With the constitutional reforms behind them, Chileans
turned
their attention to the December 14, 1989, elections, the
first
democratic elections for president and Congress in
nineteen years.
The fourteen opposition parties formed the Coalition of
Parties for
Democracy (Concertación de Partidos por la
Democracia--CPD), with
Aylwin as standard-bearer. His principal opponent was
Pinochet's
former minister of finance, Hernán Büchi Buc, who ran as
an
independent supported by the progovernment Independent
Democratic
Union (Unión Demócrata Independiente--UDI) and the more
moderate
rightist party National Renewal, which ran a joint
congressional
coalition called Democracy and Progress (Democracia y
Progreso).
Independent businessman Francisco Javier Errázuriz
Talavera ran as
the third candidate on a populist platform supported by a
heterogeneous group of small parties calling themselves
Unity for
Democracy (Unidad por la Democracia).
Aylwin (1990-94) won a decisive victory, improving on
the no
vote in the plebiscite with 55.2 percent of the 7.1
million votes
cast to Büchi's 29.4 percent and Errázuriz's 15.4 percent
(see
table 25, Appendix). In the congressional races, the CPD
was able
to beat the heavy odds imposed by the government's
electoral
formula and win a majority of the elected seats in both
the Chamber
of Deputies and the Senate. The CPD gained 49.3 percent of
the vote
to 32.4 percent for Democracy and Progress in the Chamber
of
Deputies, and 50.5 percent of the vote versus 43 percent
for its
opponent in the Senate (see
table 36, Appendix).
Although the CPD won a majority of the contested seats
in
Congress, it fell short of having the numbers required to
offset
the designated senators to be appointed by the Pinochet
government.
Passage of even the simplest legislation would have
required
negotiations with opposition parties or individual
designated
senators. The military regime's electoral law had ensured
an
overrepresentation of the parties of the right in relation
to their
voting strength, making it virtually impossible for the
new
civilian government to adopt constitutional reforms
without the
concurrence of one of the main opposition groups.

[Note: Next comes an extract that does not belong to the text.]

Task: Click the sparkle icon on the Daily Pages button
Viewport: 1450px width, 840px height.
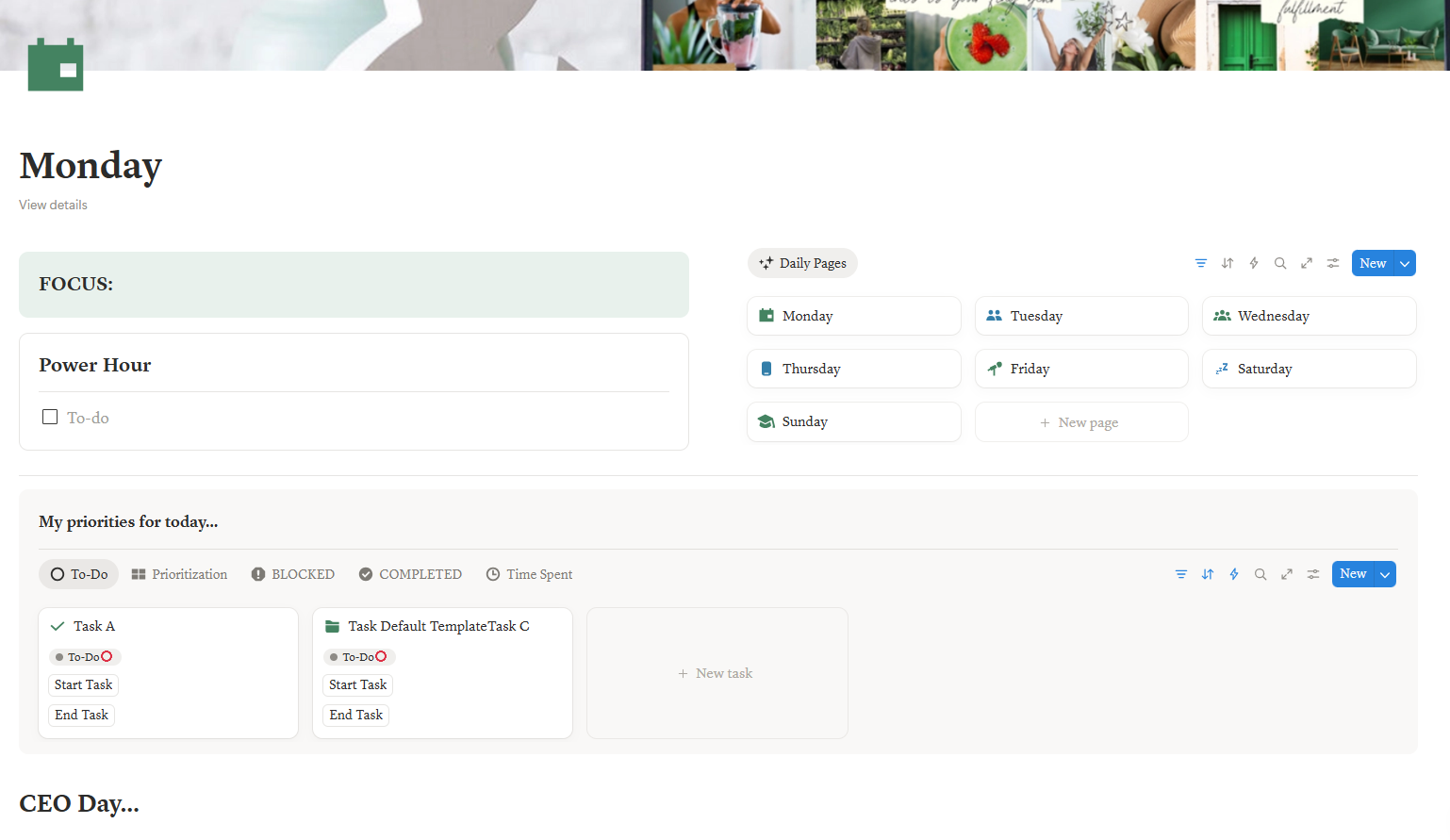Action: pos(764,263)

Not the least of the new government's challenges was
Pinochet
himself, who by constitutional provision could remain as
commander
in chief of the army until 1997. Pinochet made it clear
that he
would continue to be a watchdog, ensuring that the new
rules were
followed and that "none of his men were touched" for their
actions
in the "war" to save Chile from communism.
Although Chile's authoritarian legacies clearly
frustrated the
new leadership, the transition probably was facilitated in
the
short term by the veto power that the military and the
right
continued to enjoy. Had the CPD pressed for an immediate
modification of Pinochet's institutional edifice and
attempted to
dismiss many of his supporters, the armed forces would
have been
far more resistant to the return of civilian rule.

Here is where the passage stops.